Solution
The solution is very simple.
For every node visited, check if the node lies in range, if yes, then increment the count. Then recursion for both of its children.
If the current node is smaller than low value, then recursion the right child, else recursion the left child.
Solution in C++
#include<iostream>
#include<vector>
#include<string>
#include<set>
using namespace std;
struct Node
{
int data;
struct Node *left, *right;
};
Node *get_new_node(int item)
{
Node *temp = new Node;
temp->data = item;
temp->left = temp->right = NULL;
return temp;
}
Node* insert_into_bst(Node* node, int data)
{
if (node == NULL) return get_new_node(data);
if (data < node->data)
node->left = insert_into_bst(node->left, data);
else if (data > node->data)
node->right = insert_into_bst(node->right, data);
return node;
}
void print_inorder(Node* Node)
{
if (Node == NULL)
return;
print_inorder(Node->left);
cout<<" "<<Node->data;
print_inorder(Node->right);
}
int get_count(Node *root, int low, int high)
{
if (!root) return 0;
if (root->data == high && root->data == low)
return 1;
if (root->data <= high && root->data >= low)

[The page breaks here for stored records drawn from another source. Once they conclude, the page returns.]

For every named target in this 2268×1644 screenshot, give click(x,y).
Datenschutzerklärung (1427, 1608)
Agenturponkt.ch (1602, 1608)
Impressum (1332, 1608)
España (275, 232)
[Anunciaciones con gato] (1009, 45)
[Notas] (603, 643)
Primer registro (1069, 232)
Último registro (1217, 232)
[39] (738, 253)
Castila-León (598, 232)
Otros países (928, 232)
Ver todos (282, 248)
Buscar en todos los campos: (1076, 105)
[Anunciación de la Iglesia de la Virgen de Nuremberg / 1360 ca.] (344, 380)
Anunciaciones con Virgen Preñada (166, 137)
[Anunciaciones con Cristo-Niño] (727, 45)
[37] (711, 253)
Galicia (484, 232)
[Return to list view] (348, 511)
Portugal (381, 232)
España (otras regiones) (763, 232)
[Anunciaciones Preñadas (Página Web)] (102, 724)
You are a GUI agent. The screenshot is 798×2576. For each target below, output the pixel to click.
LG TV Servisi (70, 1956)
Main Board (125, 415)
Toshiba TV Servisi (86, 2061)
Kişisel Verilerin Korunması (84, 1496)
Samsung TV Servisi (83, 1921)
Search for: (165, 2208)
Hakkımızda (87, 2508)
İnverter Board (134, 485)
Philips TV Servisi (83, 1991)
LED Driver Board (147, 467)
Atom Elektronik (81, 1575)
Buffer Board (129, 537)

return 1 + get_count(root->left, low, high) +
get_count(root->right, low, high);
else if (root->data < low)
return get_count(root->right, low, high);
else return get_count(root->left, low, high);
}
int main()
{
Node *root_1 = NULL;
root_1 = insert_into_bst(root_1, 1);
insert_into_bst(root_1, 2);
insert_into_bst(root_1, 3);
insert_into_bst(root_1, 4);
insert_into_bst(root_1, 5);
cout<<"The count is "<<get_count(root_1, 4, 10)<<endl;
return 0;
}Output:
The count is 2